Similarly, the GDCE notice presents the Cambodian AEO programme as a partnership between the department and the private sector to facilitate trade and improve supply-chain security and safety.

A “supply chain” refers to an entire system of all the individuals, organisations, resources, technologies and processes involved in the creation, distribution and sale of a product or service, from the initial stage of sourcing or extracting raw materials to the final delivery to end-users.

The notice affirmed that benefits and incentives arising from the programme would include those linked to Mutual Recognition Agreements (MRA) with partner countries, as well as cover customs procedures and formalities.

A “Mutual Recognition Agreement” is an arrangement between two jurisdictions that allow for – in part or in whole – mutual reliance on certain aspects of one another’s regulatory frameworks and procedures.

The GDCE also issued a public invitation to take part in the AEO programme.

Cambodia Chamber of Commerce (CCC) vice-president Lim Heng commented to The Post on May 17 that the government’s pursuits over the past few years to modernise procedures, systems and other tools involving taxation and international trade in goods have been key in attracting local and foreign investment to the Kingdom.

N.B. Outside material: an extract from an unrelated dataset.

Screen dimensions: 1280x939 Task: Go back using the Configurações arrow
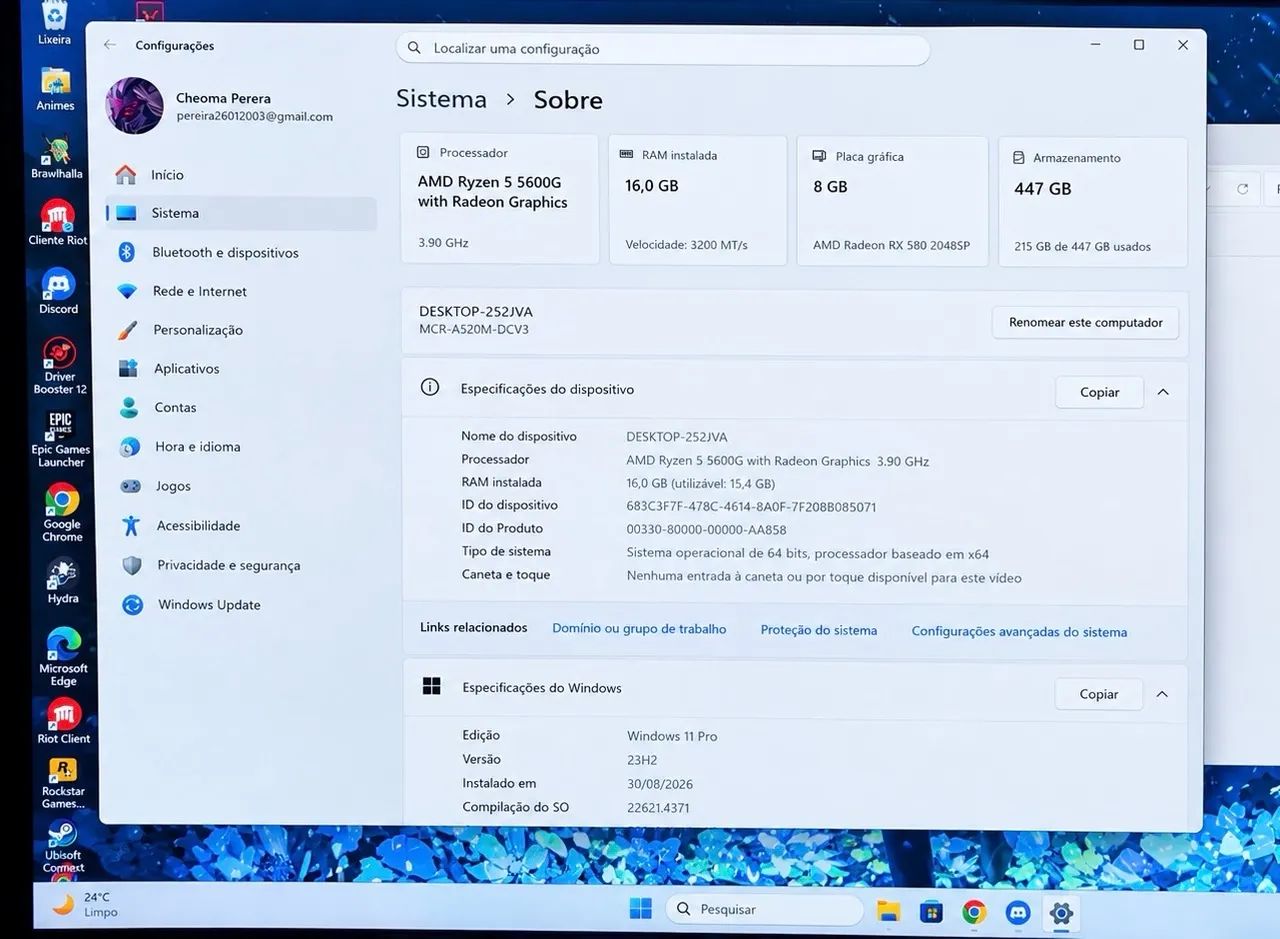click(110, 45)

He stressed that streamlining complicated procedures saves time and reduces informal costs as well, adding that major improvements in global economic growth and political stability around the world could drastically boost overseas sales of Cambodian goods, supplemented by a lot of hard work put in by public and private sector actors over the years.

“The private sector has long wanted [this programme]; it is in line with global standards in terms of customs duties and international freight forwarding. Cambodia’s international trade activity will expand as border procedures become simpler,” Heng said.

Provisional GDCE statistics show that Cambodia’s international trade volume hit $15.161 billion in the first four months of the year, falling by 14.10 per cent year-on-year.

The Kingdom’s exports and imports totalled $7.234 billion and $7.927 billion, respectively, down 4.89 per cent and down 21.07 per cent year-on-year, narrowing its trade deficit by 71.57 per cent on an annual basis to $692.796 million in the January-April period.